* [What this task involves]
Copy out each line of the material in which the word "computer" can be found.

* [Dataset excerpts]
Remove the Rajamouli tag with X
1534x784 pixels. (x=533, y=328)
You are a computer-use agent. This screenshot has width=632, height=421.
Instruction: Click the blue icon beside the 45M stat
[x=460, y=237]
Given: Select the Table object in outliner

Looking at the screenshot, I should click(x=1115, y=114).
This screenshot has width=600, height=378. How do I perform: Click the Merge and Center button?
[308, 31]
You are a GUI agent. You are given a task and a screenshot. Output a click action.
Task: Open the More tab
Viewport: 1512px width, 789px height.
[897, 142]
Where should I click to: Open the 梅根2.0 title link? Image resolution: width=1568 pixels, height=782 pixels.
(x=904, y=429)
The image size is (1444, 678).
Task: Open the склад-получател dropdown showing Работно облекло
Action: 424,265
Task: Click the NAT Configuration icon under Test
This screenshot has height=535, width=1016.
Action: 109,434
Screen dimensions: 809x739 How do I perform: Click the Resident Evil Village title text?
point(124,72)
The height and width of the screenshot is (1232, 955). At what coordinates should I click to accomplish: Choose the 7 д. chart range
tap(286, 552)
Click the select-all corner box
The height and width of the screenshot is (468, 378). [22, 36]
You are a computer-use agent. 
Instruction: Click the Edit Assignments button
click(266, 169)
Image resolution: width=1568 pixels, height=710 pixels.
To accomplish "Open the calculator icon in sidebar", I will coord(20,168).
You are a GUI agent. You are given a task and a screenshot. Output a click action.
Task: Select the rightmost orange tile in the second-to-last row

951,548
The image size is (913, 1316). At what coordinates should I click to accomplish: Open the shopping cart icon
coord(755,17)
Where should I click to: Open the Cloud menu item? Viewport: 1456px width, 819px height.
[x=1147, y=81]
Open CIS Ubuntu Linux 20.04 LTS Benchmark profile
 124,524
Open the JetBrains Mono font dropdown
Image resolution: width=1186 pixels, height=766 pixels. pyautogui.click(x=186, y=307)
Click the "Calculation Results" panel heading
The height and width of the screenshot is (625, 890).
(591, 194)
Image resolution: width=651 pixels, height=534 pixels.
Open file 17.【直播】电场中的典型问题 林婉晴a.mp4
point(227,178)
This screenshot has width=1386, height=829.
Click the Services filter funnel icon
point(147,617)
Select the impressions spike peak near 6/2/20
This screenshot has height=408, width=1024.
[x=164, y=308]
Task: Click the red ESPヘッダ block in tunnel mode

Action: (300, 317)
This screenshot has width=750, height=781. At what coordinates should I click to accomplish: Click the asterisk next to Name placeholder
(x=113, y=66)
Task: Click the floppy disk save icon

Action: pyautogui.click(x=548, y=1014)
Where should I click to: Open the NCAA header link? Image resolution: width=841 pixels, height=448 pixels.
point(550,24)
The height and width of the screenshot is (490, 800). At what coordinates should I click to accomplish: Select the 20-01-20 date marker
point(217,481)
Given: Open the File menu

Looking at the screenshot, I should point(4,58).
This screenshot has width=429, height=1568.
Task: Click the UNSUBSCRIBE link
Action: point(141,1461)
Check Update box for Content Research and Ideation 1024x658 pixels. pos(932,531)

* [Task response]
You are a computer-use agent. This screenshot has width=632, height=421.
You are a computer-use agent. 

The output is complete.